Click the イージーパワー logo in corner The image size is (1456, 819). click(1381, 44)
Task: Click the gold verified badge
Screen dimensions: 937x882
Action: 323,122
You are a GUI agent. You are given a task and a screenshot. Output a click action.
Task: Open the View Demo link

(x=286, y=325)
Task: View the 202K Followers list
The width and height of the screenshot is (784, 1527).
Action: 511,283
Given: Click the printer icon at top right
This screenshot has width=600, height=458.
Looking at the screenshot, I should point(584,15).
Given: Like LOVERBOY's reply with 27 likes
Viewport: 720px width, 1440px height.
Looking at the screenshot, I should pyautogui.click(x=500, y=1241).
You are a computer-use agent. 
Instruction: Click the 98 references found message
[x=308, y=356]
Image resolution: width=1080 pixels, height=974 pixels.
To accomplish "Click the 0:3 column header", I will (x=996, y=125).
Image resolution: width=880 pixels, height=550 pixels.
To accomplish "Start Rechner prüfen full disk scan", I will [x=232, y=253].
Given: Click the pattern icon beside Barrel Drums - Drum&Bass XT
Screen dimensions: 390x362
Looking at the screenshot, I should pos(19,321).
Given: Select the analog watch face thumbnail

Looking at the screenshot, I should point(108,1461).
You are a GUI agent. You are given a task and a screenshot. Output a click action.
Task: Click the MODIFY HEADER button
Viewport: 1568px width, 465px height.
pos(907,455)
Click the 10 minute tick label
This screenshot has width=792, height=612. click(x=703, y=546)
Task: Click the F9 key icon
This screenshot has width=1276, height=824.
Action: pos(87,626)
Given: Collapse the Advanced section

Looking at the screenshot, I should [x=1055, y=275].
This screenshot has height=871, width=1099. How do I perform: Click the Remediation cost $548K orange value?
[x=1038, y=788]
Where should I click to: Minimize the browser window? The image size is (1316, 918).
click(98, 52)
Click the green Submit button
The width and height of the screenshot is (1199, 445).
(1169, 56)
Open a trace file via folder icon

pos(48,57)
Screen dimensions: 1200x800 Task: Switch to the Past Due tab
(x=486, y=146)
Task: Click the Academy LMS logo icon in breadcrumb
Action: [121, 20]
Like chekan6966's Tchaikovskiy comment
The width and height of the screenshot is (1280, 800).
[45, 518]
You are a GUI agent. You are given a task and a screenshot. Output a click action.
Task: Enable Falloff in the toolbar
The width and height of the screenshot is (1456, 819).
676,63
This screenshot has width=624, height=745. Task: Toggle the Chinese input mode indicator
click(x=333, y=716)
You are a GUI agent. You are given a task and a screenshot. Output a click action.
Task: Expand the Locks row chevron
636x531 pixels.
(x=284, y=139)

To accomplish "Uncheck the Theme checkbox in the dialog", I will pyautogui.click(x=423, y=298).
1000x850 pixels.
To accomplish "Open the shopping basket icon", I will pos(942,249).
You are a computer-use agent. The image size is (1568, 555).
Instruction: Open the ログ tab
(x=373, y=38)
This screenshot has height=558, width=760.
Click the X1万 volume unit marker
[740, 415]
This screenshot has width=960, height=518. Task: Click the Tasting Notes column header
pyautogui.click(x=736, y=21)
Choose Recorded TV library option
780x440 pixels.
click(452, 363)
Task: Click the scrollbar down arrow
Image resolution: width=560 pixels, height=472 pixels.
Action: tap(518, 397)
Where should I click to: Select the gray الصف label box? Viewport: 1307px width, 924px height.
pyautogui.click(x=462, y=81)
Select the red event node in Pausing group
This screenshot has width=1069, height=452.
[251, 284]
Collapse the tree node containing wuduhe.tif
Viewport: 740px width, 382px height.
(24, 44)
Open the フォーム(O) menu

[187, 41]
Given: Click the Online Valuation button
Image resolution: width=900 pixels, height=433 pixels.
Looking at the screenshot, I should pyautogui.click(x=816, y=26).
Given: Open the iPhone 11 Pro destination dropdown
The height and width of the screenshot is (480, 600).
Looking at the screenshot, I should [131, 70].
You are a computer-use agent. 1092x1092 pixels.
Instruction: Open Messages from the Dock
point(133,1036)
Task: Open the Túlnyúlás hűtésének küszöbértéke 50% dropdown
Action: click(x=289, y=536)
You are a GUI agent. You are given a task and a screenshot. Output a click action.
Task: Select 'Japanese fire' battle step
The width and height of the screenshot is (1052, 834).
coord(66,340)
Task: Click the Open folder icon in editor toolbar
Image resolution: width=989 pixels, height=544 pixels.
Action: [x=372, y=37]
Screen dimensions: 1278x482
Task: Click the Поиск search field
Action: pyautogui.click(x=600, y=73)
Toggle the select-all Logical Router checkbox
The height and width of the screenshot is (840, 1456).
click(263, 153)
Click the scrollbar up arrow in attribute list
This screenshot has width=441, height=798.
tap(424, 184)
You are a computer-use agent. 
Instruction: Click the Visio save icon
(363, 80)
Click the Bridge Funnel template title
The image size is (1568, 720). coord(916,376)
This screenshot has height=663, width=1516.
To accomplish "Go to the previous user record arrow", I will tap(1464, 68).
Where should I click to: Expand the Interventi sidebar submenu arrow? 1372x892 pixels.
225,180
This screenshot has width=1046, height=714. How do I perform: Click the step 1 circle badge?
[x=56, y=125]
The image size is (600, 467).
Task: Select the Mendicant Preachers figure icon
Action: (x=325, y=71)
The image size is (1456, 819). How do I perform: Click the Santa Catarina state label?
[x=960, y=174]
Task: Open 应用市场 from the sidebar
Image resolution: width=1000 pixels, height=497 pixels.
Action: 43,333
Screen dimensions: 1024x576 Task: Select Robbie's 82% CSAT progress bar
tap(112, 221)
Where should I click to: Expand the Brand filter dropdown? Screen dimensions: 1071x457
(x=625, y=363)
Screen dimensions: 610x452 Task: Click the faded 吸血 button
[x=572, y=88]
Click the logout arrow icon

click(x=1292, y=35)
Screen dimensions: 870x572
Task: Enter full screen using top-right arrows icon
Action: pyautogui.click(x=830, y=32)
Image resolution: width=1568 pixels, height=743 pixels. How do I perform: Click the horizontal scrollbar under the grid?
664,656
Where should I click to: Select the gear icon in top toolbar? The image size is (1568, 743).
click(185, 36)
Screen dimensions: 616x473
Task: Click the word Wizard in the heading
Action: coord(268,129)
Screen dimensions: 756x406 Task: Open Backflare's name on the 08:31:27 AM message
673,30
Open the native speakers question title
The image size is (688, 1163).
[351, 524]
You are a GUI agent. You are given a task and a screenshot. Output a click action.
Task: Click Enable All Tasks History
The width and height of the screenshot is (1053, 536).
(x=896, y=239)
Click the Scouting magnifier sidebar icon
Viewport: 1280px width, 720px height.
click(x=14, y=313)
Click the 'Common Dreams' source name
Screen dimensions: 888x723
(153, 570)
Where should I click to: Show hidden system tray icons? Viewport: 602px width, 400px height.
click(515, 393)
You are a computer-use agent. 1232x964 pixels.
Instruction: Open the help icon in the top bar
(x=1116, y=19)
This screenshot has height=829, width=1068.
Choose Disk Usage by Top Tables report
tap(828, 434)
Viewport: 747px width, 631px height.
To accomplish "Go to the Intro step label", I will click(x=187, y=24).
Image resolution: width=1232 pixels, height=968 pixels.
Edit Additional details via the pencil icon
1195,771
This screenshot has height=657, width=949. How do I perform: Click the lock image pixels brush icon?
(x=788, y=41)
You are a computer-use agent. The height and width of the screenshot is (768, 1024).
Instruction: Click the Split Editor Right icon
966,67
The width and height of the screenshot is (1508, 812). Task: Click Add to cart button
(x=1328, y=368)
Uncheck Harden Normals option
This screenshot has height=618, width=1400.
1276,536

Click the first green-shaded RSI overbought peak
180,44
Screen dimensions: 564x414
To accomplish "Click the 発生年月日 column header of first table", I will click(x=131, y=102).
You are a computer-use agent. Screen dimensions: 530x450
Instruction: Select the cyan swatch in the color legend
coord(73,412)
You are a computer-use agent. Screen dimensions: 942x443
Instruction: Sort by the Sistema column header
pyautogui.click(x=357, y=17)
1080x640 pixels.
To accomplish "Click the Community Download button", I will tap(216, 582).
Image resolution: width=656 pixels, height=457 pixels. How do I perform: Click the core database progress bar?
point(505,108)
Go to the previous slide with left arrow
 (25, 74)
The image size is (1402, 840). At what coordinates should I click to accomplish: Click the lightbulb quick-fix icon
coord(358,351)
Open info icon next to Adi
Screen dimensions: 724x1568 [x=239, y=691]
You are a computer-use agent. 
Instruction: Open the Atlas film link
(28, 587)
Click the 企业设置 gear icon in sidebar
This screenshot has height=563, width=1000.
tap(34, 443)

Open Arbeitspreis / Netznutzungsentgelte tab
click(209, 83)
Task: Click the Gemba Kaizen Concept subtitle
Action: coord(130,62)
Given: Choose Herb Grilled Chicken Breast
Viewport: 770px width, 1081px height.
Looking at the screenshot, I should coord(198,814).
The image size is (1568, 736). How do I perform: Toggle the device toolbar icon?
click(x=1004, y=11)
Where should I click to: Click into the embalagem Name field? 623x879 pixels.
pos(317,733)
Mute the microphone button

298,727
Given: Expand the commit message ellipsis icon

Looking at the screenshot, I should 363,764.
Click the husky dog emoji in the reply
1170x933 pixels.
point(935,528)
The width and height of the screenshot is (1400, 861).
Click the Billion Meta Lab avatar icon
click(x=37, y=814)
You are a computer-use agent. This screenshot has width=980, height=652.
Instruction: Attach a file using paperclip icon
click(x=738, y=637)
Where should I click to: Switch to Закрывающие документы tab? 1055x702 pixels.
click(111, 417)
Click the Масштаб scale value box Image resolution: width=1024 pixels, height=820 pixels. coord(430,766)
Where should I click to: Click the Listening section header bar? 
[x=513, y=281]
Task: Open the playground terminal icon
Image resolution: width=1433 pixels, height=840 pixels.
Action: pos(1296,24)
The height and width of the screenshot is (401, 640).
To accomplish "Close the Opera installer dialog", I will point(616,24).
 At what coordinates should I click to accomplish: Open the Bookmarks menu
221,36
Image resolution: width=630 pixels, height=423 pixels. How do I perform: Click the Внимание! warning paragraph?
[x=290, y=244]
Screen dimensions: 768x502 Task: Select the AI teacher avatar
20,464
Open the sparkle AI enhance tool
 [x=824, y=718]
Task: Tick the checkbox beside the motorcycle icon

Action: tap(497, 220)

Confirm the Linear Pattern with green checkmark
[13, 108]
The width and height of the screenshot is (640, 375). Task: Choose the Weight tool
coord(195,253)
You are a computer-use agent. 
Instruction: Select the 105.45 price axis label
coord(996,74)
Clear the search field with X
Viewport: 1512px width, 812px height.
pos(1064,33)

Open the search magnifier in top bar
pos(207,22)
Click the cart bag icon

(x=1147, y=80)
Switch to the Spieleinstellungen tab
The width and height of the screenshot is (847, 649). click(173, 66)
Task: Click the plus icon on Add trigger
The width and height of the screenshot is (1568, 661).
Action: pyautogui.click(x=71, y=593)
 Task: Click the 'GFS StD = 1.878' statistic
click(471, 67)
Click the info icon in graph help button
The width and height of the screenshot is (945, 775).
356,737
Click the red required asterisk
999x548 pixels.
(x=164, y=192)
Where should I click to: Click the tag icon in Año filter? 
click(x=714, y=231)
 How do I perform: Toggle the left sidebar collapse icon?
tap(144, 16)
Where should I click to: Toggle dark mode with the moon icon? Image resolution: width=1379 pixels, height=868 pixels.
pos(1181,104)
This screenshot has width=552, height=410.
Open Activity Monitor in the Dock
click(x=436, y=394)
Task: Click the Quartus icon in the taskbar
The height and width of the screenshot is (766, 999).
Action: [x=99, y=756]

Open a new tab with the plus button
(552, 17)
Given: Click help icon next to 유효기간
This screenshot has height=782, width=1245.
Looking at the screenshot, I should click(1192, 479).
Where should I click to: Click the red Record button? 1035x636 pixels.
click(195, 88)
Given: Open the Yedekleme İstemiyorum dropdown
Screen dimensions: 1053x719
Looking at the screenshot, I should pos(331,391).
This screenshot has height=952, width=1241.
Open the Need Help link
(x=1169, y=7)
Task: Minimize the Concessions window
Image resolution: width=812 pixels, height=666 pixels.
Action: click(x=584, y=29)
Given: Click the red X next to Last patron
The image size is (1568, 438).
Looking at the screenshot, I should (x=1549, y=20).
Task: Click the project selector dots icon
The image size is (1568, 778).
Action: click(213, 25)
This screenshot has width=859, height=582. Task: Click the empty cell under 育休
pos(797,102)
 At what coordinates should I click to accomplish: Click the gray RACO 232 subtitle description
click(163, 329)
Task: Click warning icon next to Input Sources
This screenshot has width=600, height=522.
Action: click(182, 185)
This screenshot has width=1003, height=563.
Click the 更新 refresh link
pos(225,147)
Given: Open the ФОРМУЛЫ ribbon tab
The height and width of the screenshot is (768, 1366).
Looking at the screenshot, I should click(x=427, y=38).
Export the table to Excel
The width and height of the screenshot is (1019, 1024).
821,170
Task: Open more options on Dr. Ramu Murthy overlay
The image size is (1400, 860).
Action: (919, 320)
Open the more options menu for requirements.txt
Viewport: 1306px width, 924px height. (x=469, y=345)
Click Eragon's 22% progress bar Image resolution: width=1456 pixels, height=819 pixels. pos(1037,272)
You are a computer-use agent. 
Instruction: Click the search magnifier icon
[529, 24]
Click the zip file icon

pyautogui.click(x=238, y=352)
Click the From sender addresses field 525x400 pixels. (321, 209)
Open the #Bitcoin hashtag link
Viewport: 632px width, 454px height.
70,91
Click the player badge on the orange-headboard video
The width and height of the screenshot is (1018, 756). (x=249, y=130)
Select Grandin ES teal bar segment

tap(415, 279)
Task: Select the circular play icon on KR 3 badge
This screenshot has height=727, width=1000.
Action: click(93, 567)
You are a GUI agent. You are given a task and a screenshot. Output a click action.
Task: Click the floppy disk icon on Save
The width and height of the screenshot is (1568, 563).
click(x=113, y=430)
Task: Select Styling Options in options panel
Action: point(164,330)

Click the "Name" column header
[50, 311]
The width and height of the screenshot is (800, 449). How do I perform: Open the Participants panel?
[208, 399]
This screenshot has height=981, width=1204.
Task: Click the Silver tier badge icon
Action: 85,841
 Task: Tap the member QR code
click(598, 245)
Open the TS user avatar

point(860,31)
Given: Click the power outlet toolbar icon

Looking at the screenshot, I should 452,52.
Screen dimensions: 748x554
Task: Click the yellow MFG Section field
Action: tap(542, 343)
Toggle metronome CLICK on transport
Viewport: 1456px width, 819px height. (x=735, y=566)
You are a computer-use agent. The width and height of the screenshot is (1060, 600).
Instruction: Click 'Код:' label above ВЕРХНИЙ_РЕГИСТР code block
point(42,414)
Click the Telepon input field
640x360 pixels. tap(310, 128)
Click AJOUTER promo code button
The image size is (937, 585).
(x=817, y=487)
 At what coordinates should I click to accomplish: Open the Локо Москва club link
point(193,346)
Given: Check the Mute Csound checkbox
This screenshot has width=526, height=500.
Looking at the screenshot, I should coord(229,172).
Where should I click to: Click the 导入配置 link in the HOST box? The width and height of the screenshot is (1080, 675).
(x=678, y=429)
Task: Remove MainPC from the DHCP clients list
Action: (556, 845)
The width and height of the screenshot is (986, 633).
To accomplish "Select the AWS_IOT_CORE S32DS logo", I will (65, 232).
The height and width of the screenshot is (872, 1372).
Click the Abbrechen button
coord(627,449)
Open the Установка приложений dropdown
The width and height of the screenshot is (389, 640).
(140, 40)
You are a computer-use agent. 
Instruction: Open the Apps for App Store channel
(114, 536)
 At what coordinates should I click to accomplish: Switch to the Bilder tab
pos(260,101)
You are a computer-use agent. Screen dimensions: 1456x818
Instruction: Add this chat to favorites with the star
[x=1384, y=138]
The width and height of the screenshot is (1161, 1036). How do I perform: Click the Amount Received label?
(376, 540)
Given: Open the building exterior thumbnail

## Short exercise
Recast the items, from the start through the line containing "[x=1038, y=788]", as a Markdown table with two columns, Index and Text: one row per line, blank lines omitted.

## Answer for the task
| Index | Text |
|---|---|
| 1 | Click the イージーパワー logo in corner The image size is (1456, 819). click(1381, 44) |
| 2 | Task: Click the gold verified badge |
| 3 | Screen dimensions: 937x882 |
| 4 | Action: 323,122 |
| 5 | You are a GUI agent. You are given a task and a screenshot. Output a click action. |
| 6 | Task: Open the View Demo link |
| 7 | (x=286, y=325) |
| 8 | Task: View the 202K Followers list |
| 9 | The width and height of the screenshot is (784, 1527). |
| 10 | Action: 511,283 |
| 11 | Given: Click the printer icon at top right |
| 12 | This screenshot has width=600, height=458. |
| 13 | Looking at the screenshot, I should point(584,15). |
| 14 | Given: Like LOVERBOY's reply with 27 likes |
| 15 | Viewport: 720px width, 1440px height. |
| 16 | Looking at the screenshot, I should pyautogui.click(x=500, y=1241). |
| 17 | You are a computer-use agent.  |
| 18 | Instruction: Click the 98 references found message |
| 19 | [x=308, y=356] |
| 20 | Image resolution: width=1080 pixels, height=974 pixels. |
| 21 | To accomplish "Click the 0:3 column header", I will (x=996, y=125). |
| 22 | Image resolution: width=880 pixels, height=550 pixels. |
| 23 | To accomplish "Start Rechner prüfen full disk scan", I will [x=232, y=253]. |
| 24 | Given: Click the pattern icon beside Barrel Drums - Drum&Bass XT |
| 25 | Screen dimensions: 390x362 |
| 26 | Looking at the screenshot, I should pos(19,321). |
| 27 | Given: Select the analog watch face thumbnail |
| 28 | Looking at the screenshot, I should point(108,1461). |
| 29 | You are a GUI agent. You are given a task and a screenshot. Output a click action. |
| 30 | Task: Click the MODIFY HEADER button |
| 31 | Viewport: 1568px width, 465px height. |
| 32 | pos(907,455) |
| 33 | Click the 10 minute tick label |
| 34 | This screenshot has width=792, height=612. click(x=703, y=546) |
| 35 | Task: Click the F9 key icon |
| 36 | This screenshot has width=1276, height=824. |
| 37 | Action: pos(87,626) |
| 38 | Given: Collapse the Advanced section |
| 39 | Looking at the screenshot, I should [x=1055, y=275]. |
| 40 | This screenshot has height=871, width=1099. How do I perform: Click the Remediation cost $548K orange value? |
| 41 | [x=1038, y=788] |